À FAIRE
1. Relevez tous les groupes de mots que le texte donné introduit par « comme ». Citez-les sans ce mot.
2. D'après le texte donné, par quoi les êtres qui habitent les toiles sont-ils vaincus ?

Quand je les observe, elles me semblent de plus en plus grandes. Comme gonflées par un regard pénétrant. Quatre toiles. Comme quatre murs, fermées comme un cul-de-sac. Je me fais prendre par leur imposant mystère et j'y entre. Je suis dedans et je ne réussis pas à sortir. Comme les êtres qui y habitent. Des êtres faibles. Des êtres vaincus par un naufrage mental, mais qui peuvent avoir un fort pouvoir d'influence et d'attraction.

DONNÉES
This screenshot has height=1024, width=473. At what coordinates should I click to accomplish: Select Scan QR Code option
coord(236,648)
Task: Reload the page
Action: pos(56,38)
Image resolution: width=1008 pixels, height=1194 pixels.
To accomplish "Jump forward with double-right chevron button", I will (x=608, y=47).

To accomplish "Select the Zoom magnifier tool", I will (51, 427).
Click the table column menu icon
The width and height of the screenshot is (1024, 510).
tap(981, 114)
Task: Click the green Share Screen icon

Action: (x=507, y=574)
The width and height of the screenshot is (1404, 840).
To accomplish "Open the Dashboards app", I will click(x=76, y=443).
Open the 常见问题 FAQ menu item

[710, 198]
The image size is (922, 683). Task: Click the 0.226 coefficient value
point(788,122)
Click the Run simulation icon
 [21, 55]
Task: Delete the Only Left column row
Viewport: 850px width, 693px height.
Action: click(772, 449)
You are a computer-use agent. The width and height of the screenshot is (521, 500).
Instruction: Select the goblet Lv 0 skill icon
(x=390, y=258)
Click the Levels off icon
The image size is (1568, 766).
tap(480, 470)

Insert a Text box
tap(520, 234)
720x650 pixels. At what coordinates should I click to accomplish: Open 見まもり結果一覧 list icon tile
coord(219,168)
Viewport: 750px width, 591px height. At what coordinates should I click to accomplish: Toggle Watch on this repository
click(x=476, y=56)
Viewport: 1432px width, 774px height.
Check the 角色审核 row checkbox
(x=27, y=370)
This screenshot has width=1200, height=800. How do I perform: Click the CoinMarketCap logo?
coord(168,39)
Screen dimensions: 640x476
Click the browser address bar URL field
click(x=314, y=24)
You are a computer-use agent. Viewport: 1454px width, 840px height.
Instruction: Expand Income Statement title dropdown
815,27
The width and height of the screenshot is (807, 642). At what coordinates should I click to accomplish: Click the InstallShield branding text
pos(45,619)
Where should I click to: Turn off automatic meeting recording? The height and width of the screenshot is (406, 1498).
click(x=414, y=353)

RÉPONSES
1.
- gonflées par un regard pénétrant
- quatre murs
- un cul-de-sac
- les êtres qui y habitent

2. Par un naufrage mental.